I had known these buildings for as long as I could remember. A nervous ten-year-old, I had stood in the middle of the big empty ballroom at Old Government House on a cold winter’s afternoon and bowed my way through the studies and solo pieces I had chosen for the AMEB music exams. On hundreds of afternoons on my way home from school, I had waited for the West End tram outside the old Treasury Building on North Quay. Among so much that was merely patched together, and rotting and peeling, they had such an air of permanence, these old buildings: the Customs House, the Post Office, the State Parliament. They were the nearest thing we had to something ancient and historical.

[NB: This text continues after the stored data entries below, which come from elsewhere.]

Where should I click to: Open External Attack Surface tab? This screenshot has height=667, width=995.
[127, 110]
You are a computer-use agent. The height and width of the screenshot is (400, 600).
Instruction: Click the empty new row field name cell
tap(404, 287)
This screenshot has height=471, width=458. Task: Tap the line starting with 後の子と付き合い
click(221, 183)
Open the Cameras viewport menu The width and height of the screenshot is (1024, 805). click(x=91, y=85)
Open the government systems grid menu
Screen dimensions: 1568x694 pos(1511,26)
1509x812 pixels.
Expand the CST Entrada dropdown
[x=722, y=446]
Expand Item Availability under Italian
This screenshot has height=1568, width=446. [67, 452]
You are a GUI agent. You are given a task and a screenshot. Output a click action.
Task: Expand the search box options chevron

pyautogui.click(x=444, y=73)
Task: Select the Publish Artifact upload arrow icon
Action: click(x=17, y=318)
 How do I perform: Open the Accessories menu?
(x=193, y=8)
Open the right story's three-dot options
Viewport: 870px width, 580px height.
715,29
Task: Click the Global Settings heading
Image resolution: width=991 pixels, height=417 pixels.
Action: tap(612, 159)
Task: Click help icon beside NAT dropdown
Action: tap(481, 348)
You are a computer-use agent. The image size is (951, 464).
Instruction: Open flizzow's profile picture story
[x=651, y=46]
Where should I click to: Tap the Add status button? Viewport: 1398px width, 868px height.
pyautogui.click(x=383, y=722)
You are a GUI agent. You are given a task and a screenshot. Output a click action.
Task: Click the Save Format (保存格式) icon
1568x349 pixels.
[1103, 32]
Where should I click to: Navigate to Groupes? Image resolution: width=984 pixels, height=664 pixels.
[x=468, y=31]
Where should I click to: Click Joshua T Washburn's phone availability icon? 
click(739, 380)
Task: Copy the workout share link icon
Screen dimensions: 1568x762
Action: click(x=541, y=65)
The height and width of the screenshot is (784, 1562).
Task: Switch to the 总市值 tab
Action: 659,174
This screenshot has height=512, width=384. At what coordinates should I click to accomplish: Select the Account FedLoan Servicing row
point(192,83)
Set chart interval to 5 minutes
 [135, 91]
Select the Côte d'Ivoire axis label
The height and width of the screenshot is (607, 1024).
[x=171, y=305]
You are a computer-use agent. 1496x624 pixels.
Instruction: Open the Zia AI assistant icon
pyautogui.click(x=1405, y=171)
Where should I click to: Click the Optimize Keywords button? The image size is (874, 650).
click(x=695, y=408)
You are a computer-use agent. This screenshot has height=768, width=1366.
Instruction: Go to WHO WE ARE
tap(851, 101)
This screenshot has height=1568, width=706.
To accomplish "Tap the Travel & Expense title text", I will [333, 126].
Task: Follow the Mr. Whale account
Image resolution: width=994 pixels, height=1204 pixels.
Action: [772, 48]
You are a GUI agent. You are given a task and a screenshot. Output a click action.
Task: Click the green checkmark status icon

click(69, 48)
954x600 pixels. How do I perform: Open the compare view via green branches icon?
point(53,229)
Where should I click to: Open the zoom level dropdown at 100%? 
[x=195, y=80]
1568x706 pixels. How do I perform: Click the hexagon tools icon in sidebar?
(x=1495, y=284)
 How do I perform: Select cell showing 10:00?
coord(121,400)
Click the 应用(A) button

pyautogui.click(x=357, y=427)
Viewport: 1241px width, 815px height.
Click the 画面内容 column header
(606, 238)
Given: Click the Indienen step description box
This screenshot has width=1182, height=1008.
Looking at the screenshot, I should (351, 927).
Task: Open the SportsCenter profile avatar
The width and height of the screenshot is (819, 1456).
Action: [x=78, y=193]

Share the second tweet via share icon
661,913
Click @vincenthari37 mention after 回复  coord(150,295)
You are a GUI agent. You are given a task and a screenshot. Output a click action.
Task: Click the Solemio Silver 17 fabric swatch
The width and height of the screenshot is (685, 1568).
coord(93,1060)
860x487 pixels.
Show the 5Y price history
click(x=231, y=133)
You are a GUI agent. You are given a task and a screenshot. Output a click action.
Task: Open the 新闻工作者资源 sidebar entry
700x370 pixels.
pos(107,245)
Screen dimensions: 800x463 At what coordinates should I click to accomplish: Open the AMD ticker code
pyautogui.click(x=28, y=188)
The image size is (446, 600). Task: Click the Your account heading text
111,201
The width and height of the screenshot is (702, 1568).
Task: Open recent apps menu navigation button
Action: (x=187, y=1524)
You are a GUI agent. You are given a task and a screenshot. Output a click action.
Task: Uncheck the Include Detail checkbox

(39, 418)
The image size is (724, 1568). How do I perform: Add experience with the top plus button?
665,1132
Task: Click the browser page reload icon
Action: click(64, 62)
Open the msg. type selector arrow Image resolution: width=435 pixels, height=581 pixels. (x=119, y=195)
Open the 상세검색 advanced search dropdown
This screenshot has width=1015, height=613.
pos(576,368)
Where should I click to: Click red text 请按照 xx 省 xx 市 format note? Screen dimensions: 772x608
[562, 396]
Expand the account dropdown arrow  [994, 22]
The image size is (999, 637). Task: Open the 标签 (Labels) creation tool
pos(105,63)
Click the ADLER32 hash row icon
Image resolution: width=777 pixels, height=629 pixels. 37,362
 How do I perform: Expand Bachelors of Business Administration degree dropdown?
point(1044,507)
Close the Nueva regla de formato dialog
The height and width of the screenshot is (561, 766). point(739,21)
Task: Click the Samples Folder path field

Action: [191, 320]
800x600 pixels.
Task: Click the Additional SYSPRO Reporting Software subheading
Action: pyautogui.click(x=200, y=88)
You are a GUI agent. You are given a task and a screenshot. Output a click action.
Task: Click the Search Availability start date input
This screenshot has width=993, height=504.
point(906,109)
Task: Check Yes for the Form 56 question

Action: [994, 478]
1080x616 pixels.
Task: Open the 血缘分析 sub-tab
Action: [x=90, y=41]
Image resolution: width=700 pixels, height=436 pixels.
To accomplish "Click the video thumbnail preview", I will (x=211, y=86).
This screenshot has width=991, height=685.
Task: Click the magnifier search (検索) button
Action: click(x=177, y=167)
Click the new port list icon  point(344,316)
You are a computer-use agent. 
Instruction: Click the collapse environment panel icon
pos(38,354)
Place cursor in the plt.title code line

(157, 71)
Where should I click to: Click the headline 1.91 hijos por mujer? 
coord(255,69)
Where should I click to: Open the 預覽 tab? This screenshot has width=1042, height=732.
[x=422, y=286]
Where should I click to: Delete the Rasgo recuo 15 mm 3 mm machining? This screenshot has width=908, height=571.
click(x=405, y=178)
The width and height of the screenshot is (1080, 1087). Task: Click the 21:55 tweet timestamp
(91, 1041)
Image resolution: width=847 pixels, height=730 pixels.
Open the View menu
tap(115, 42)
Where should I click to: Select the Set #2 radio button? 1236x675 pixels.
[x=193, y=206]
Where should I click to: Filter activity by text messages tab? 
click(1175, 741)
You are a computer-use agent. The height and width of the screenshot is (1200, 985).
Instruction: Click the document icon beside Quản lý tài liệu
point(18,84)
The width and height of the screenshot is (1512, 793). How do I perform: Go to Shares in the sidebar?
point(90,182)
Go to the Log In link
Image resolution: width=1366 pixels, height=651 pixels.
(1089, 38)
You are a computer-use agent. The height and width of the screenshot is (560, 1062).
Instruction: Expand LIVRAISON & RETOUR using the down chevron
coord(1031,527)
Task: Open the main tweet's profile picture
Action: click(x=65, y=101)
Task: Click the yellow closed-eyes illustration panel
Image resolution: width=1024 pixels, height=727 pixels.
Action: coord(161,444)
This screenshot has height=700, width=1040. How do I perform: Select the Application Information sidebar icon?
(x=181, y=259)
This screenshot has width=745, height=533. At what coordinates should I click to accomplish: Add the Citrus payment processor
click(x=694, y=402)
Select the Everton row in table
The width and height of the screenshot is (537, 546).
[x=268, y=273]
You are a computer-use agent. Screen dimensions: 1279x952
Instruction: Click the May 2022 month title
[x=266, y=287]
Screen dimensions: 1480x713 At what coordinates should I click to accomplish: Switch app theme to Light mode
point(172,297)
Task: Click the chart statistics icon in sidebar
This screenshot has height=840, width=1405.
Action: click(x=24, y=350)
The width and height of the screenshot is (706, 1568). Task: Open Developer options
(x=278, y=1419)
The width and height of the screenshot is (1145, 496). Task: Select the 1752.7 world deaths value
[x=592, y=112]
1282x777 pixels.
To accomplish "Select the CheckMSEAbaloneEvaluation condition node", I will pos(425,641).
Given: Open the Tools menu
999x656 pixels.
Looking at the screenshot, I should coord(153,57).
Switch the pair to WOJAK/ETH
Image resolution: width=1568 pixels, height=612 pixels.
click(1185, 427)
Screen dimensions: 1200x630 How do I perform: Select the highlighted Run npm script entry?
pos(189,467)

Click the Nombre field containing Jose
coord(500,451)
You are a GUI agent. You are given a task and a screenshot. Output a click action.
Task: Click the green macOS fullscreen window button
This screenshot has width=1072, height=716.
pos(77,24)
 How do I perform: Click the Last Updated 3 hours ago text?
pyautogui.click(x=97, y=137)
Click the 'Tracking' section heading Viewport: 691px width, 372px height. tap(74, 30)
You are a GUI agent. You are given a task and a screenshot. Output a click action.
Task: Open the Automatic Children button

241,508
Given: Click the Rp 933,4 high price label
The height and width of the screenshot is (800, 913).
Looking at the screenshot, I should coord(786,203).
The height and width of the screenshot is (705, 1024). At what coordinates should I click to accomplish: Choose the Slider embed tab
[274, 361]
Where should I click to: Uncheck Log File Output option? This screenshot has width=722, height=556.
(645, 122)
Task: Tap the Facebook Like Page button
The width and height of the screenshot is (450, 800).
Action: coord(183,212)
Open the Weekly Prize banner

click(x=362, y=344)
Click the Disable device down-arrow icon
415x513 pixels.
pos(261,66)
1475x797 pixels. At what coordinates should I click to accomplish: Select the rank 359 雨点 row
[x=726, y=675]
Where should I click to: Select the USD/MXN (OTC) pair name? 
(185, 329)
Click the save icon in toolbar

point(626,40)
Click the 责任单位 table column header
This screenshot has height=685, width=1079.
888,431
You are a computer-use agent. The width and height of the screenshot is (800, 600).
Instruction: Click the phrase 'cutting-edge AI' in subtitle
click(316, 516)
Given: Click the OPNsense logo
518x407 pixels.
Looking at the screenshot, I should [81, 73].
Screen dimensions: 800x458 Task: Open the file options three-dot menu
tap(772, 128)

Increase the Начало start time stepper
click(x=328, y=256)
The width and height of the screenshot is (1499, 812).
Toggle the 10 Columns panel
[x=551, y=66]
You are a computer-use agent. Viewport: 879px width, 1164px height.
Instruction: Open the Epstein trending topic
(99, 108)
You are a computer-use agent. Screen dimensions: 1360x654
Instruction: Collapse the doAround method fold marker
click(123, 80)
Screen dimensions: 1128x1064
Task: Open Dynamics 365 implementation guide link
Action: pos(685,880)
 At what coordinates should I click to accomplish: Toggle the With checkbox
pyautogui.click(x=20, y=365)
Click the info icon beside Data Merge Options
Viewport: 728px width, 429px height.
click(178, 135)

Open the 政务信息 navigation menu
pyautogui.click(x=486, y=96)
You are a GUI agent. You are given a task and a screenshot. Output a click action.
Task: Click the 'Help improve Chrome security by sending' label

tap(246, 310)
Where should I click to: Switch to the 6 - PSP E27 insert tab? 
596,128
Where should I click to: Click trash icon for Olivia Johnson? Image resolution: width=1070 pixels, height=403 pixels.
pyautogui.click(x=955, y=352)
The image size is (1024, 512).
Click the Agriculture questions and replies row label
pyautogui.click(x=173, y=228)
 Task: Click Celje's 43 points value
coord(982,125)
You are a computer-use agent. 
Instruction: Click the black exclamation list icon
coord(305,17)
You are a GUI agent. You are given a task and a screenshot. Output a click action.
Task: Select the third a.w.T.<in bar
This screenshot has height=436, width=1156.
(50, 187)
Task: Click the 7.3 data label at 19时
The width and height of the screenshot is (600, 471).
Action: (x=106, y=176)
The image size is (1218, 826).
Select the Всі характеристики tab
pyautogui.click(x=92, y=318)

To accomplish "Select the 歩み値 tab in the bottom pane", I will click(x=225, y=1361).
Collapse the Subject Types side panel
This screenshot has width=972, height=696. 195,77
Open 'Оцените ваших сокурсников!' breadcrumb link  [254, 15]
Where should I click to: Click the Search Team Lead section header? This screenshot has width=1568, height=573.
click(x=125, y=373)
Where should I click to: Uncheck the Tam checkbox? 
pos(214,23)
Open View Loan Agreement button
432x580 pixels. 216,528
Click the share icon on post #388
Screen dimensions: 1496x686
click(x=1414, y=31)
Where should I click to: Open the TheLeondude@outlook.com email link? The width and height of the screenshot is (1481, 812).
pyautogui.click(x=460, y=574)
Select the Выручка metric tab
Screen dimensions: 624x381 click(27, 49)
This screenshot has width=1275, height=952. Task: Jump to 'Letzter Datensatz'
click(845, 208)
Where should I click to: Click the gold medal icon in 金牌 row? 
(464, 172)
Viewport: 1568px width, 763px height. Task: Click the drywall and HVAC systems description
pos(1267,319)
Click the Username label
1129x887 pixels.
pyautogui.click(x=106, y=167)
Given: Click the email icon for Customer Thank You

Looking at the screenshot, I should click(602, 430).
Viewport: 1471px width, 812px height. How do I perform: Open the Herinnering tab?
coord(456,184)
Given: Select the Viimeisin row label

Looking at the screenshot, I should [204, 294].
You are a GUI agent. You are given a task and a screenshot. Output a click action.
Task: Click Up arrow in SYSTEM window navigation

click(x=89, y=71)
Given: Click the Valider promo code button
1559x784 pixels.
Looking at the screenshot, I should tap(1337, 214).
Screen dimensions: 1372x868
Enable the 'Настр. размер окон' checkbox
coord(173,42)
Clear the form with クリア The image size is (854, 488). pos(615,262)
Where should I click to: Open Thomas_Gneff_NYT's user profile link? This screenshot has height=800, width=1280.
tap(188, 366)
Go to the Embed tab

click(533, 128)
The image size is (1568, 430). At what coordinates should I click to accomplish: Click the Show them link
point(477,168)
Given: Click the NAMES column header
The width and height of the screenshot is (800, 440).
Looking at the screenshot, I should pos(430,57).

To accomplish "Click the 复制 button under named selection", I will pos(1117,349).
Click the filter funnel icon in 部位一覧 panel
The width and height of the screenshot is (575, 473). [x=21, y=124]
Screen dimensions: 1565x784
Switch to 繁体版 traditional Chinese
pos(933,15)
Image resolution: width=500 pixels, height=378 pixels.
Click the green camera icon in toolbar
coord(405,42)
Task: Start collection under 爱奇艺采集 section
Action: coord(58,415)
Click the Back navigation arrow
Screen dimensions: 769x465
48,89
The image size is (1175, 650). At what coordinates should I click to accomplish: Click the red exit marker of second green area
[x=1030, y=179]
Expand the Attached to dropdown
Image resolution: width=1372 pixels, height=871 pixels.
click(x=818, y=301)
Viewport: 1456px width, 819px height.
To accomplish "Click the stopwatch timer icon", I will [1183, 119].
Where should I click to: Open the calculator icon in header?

What disturbed me most, I think, was that I had always found them beautiful, even moving, but I distrusted their beauty and could not understand why I was moved. If I do now, it is because I have liberated myself from the narrow assumptions about what is appropriate, or authentic, that prevented me then from seeing what these buildings were doing, what they were for. To see that I had to look elsewhere.
In the early eighteenth century Lord Burlington and his followers had begun to build country houses in England in the style of the Venetian architect Palladio, a style that was already 100 years out of date when they took it up, and itself a kind of folly; a fantasia, though a very restrained one, on Classical themes, which Palladio had translated from an imaginary South, all bosky groves and warm honeyed light, and set down among the misty valleys and hills of the Veneto. Burlington translated the style a second time, to the Home Counties, where it established itself so thoroughly, in the form of winged villas and arcaded loggias, that it became the prevailing British style for the next century and a half.
That the style did not at first sit easily with the English climate is suggested in Pope’s gentle mockery of those who built, as he says:
Long arcades through which
the cold winds roar,
Proud to catch cold at a Venetian door.
What were the English Palladians doing with this late Renaissance version of the Classical? That it was Classical gives us the clue.
The late seventeenth and early eighteenth centuries in England were a time when the Classical world, and particularly Augustan Rome, the age of Virgil and Horace, represented the ideal of elegance and achieved order and beauty, and a model of what the civilised and civilising spirit might achieve, not only in poetry but in all the arts. Palladianism was the equivalent in architecture of the heroic couplet – of Pope’s Moral Essays and The Rape of the Lock, works whose tone might be playful, mock-heroic as well as heroic, but whose intention was always serious. It was an attempt to claim for eighteenth-century England a continuity, not an historical continuity, but one of the spirit, with Augustan Rome, that would encourage Roman ways of thinking and feeling, Roman virtues, on English soil. In this the particulars of climate and place were irrelevant. It was a matter of mind, of imagination, and Palladio had already shown the way. If Classical forms could be translated from the heat and glare of the South to misty Venice, then why not to misty Buckinghamshire?
The point of these pedimented villas and domed rotundas was not to express place but to redefine and transcend it. By setting a Palladian building down on English soil, what might be coaxed from the English landscape were the qualities of an Italian one; not as they existed in any real place, even in Italy, but as they appeared, along with the usual Virgilian and Arcadian associations, in the idealised landscapes of Poussin and Claude.
It is in the light of this view of architecture, this way of using it to exert a force on the sites it occupied, that I came to look again – but really for the first time – at my Brisbane buildings.